→ **Extracted data**:
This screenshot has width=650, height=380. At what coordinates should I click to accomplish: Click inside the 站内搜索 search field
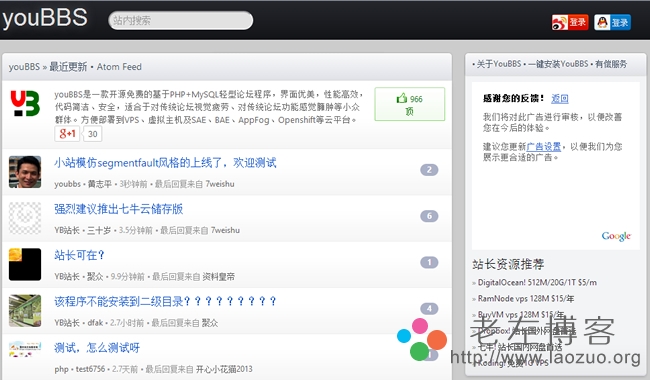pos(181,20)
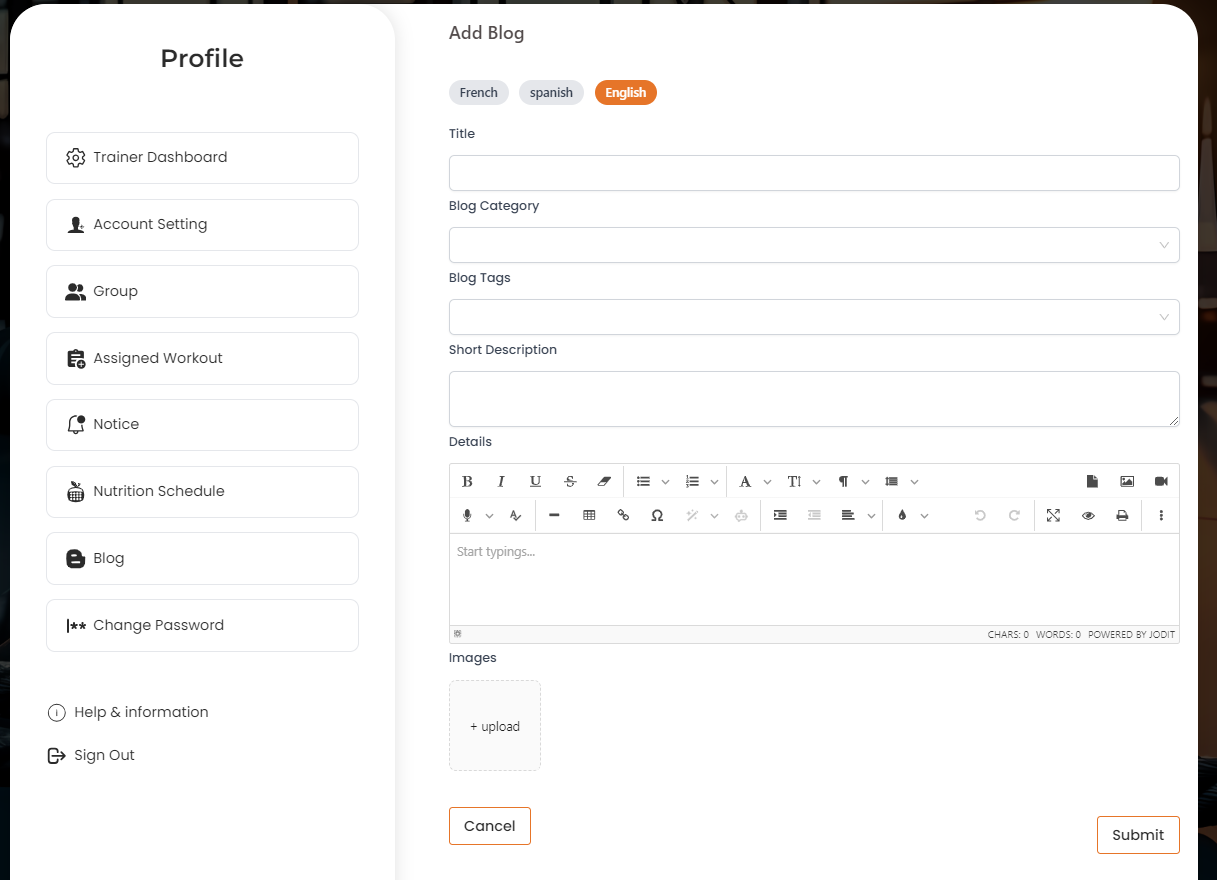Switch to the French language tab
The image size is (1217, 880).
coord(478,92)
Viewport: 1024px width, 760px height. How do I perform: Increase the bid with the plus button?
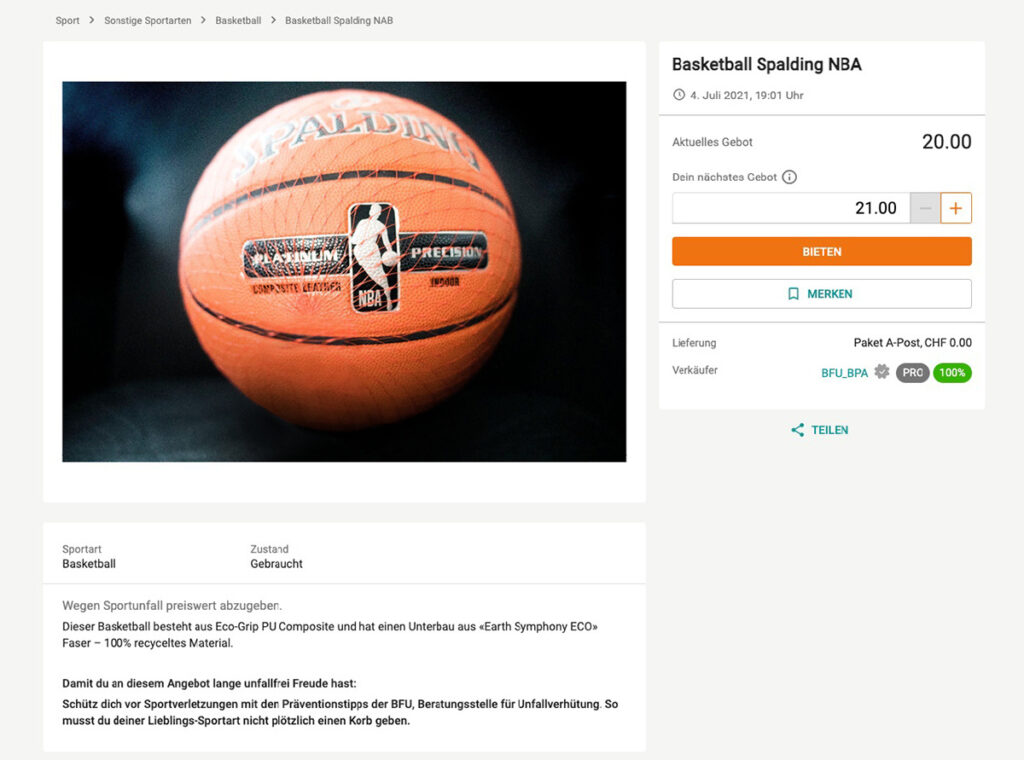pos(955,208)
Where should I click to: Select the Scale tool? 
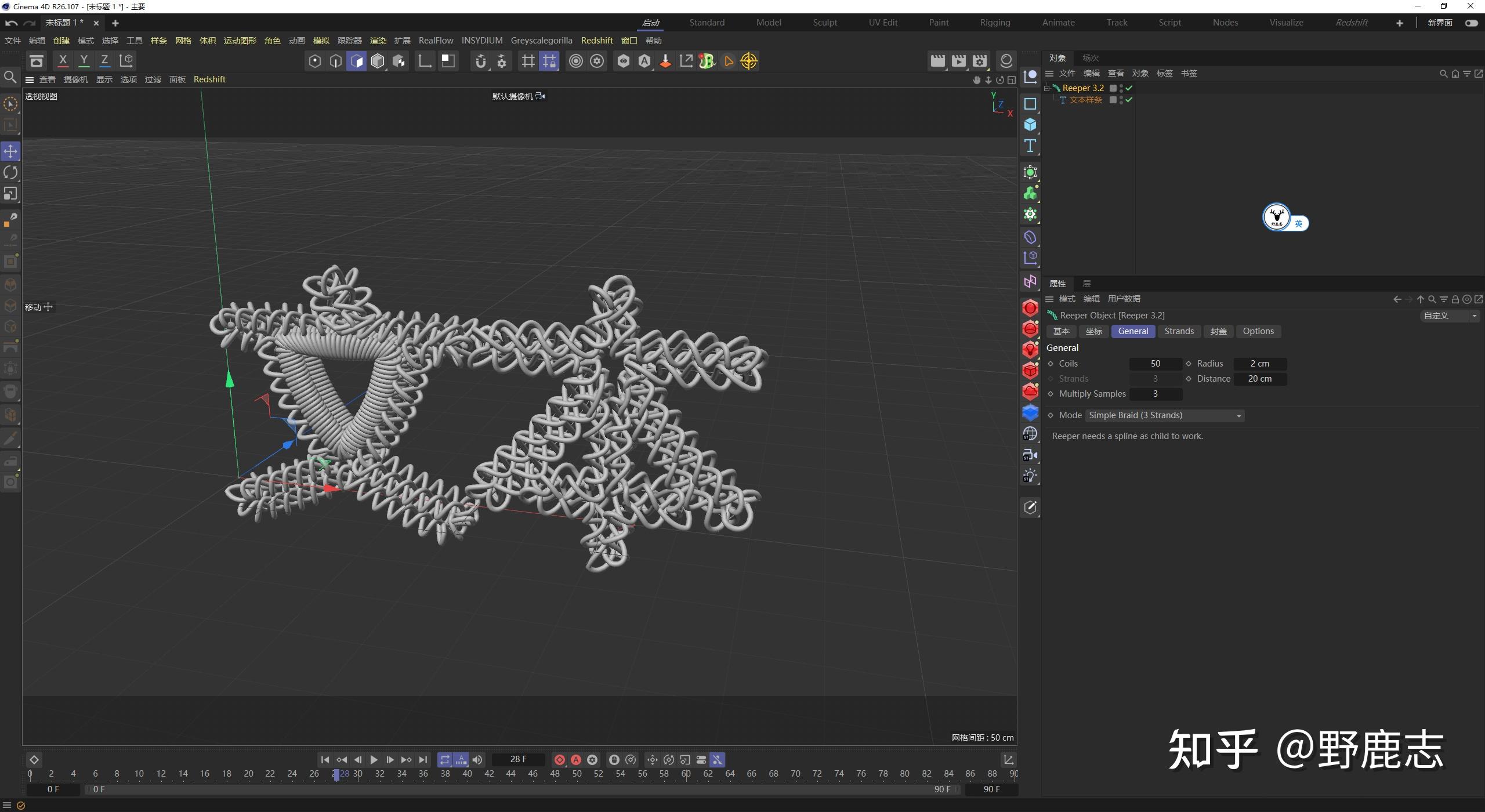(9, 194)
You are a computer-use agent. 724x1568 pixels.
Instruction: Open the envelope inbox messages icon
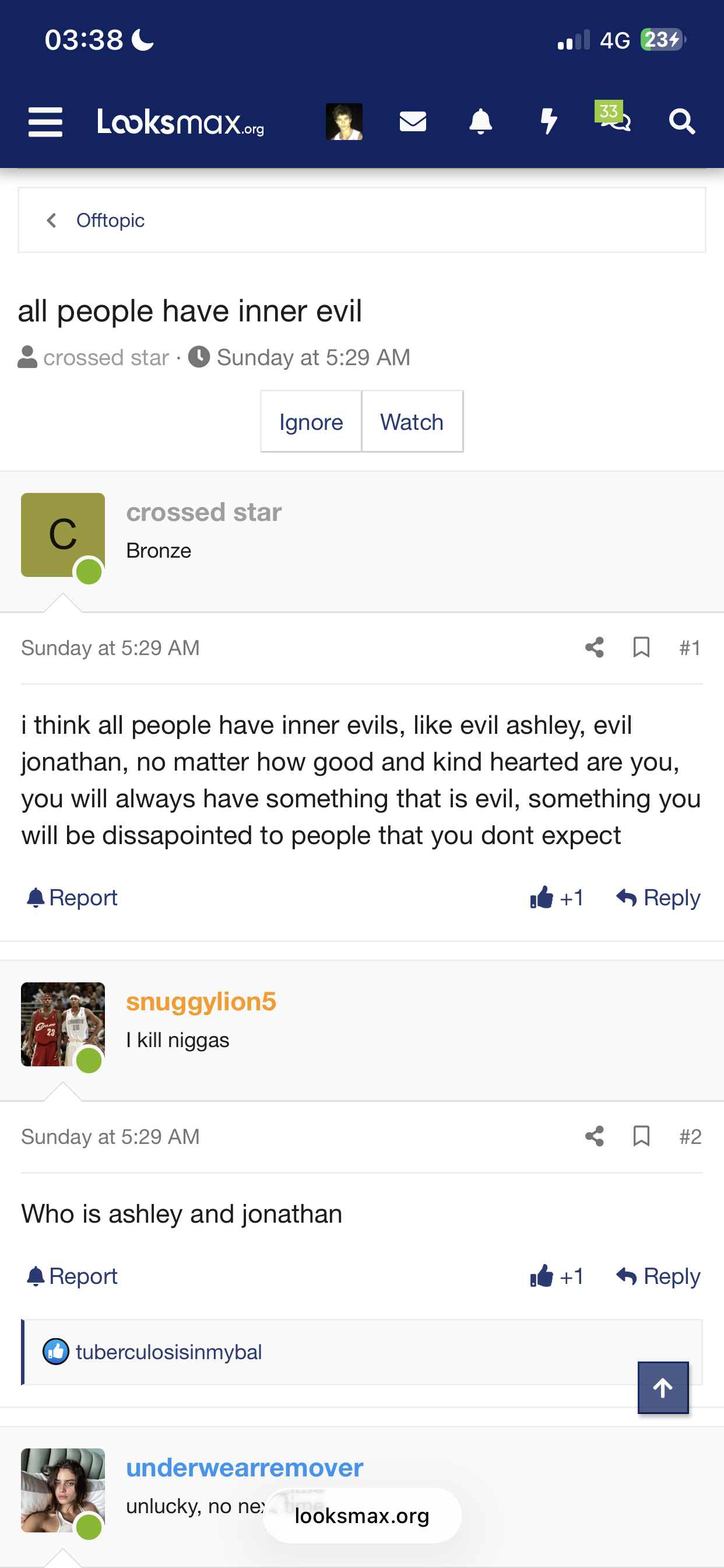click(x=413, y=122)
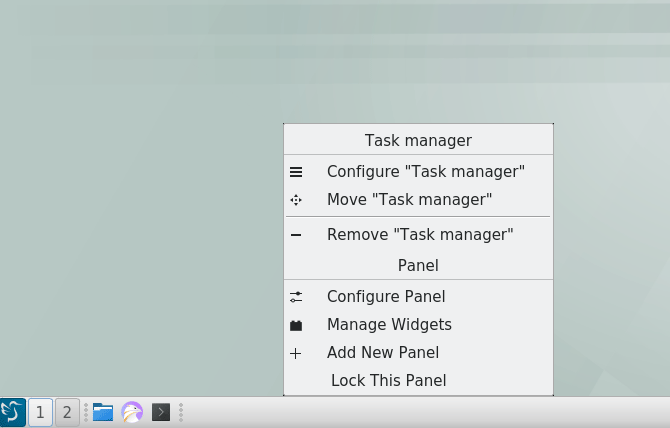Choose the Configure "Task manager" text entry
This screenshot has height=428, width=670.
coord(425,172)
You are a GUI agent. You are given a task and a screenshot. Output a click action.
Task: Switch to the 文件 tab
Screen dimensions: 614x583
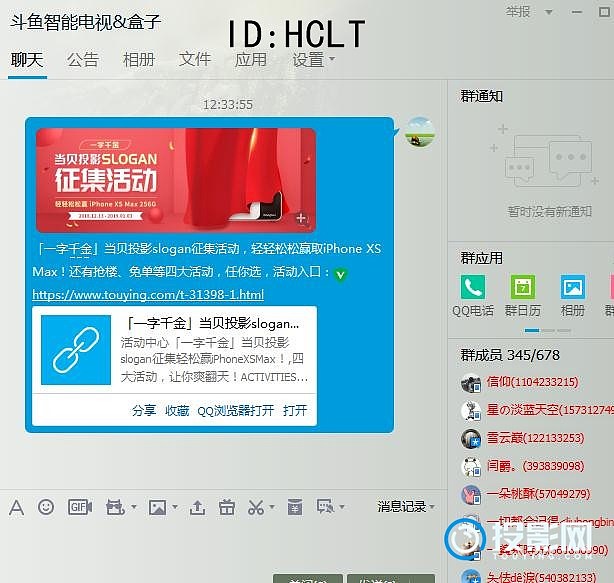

→ **Stated problem**:
Reproduce the data from the line containing "You are a computer-use" through the end of the data, both ends included. Leave out the pictures.

→ **In response**:
You are a computer-use agent. 724x1568 pixels.
Instruction: Open the envelope inbox messages icon
click(x=413, y=122)
Choose the Configure "Task manager" text entry
This screenshot has height=428, width=670.
coord(425,172)
You are a GUI agent. You are given a task and a screenshot. Output a click action.
Task: Switch to the 文件 tab
Screen dimensions: 614x583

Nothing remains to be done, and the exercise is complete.